• _Fonte_
Un riassunto dei miei quattro anni a Roma

 

Dilexit Ecclesiam

Dilexit Ecclesiam

Dilexit Ecclesiam

 

El Papa, la iglesia en su belleza, y Schoenstatt en su misión

The Pope, the Church in its beauty, and Schoenstatt with its mission

Der Papst, die Kirche in ihrer Schönheit, und Schönstatt mittendrin

 
 

Una misión para la iglesia

A mission for the church

Eine Sendung für die Kirche

Fotos: POS Santos © 2006

 

 

 

ROMA, P. Alberto Eronti. Già siamo alle porte del mese dedicato popolarmente alla devozione del Sacro Cuore di Gesù. Per me sarà un mese particolare, poiché il prossimo 18 giugno io lascerò Roma per ritornare in Argentina, dove spero iniziare il mio nuovo incarico ai primi di settembre. Ho vissuto a Roma, il "cuore della Chiesa", più di quattro anni. È stata un’opportunità unica per vivere la Chiesa: la sua cattolicità, il suo capo visibile – due Papi – i suoi Dicasteri e quello sciame di razze e di costumi di tutti i tipi che si osserva nelle Università, negli Istituti e negli Atenei cattolici. Il mondo presente a Roma, la "città eterna"! Se gli antichi romani dicevano "Roma caput mundi", la Chiesa può dire: "Roma centro e vetrina della sua universalità". Oggi scrivo la mia ultima lettera circolare da Roma.

• _Materiale fornito_

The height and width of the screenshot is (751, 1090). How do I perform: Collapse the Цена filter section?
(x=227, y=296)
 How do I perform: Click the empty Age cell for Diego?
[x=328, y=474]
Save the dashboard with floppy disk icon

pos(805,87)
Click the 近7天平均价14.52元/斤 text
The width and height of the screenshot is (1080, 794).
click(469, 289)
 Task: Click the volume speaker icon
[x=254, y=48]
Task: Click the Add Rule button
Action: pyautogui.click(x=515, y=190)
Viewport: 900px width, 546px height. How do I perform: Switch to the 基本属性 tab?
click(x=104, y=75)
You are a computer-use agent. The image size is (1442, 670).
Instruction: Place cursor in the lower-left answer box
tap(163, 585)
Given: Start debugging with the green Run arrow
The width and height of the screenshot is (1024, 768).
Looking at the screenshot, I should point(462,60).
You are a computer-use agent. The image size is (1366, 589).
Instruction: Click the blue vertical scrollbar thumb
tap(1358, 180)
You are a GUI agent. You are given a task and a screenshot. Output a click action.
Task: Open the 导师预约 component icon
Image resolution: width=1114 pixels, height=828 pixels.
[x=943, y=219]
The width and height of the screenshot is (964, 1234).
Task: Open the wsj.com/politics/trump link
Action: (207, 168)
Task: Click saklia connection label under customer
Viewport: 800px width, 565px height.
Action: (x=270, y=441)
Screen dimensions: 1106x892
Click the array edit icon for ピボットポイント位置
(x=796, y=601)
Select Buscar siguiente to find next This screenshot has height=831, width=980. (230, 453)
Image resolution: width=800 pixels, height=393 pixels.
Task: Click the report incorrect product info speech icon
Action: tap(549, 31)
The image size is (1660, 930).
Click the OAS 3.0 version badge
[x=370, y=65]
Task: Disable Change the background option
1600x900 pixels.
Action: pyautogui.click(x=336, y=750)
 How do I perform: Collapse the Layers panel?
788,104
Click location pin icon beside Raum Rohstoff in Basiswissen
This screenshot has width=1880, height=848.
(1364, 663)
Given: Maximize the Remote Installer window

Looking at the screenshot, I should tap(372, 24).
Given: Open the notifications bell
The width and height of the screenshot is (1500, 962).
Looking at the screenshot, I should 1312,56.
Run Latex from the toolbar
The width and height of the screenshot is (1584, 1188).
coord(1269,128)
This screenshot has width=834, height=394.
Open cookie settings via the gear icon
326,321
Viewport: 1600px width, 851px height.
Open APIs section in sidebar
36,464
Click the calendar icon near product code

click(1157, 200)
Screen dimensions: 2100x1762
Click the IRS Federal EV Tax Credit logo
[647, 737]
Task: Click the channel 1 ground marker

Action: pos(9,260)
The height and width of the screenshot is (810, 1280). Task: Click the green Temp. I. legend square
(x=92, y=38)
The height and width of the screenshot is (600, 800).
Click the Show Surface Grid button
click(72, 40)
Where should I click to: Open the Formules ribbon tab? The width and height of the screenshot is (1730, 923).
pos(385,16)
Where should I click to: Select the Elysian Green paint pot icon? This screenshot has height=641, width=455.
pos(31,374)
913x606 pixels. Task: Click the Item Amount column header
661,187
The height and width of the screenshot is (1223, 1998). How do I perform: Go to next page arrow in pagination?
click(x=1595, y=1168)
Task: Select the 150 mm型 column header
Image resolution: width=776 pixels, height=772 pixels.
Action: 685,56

• _Cosa fare_
Prosegui il testo sui quattro anni trascorsi a Roma, riportato sopra l'elenco, riprendendo subito dopo la sua ultima frase.

• _Risultato dell'esercizio_
Che bilancio faccio di quello che ho vissuto in questo periodo? Che sentimenti provo? È tanto quello che potrei dire, ma lo riassumo in questa frase: credo che ho imparato ad amare di più la Chiesa, la Chiesa "reale". Durante tutti questi anni le parole del Padre e Fondatore: "Dilexit Ecclesiam". Amò la Chiesa sono state la mia guida. Amare è dedicare la propria vita servendo e incoraggiando la vita dell’altro e degli altri. Non sono io che farò il bilancio personale di quanto ho fatto e realizzato, ma sì, posso condividere pensieri e sentimenti di ciò che ho vissuto e sperimentato

La Chiesa reale

La Chiesa reale ha luci e ombre. Le luci riflettono le sue bellezze, le ombre le sue debolezze. Ma mi ripeto, questa Chiesa reale "è nata dal fianco aperto" di Cristo. Quando contempliamo la Croce dell’Unità, vediamo che Maria raccoglie in un calice il "sangue e l’acqua" che sgorgavano dal Cuore di Cristo dopo il colpo della lancia. Maria che aveva ricevuto poco prima l’incarico di Madre del "discepolo amato", accoglie la nuova vita: suo Figlio continuerà essendo presente tra gli uomini per e nella sua Chiesa.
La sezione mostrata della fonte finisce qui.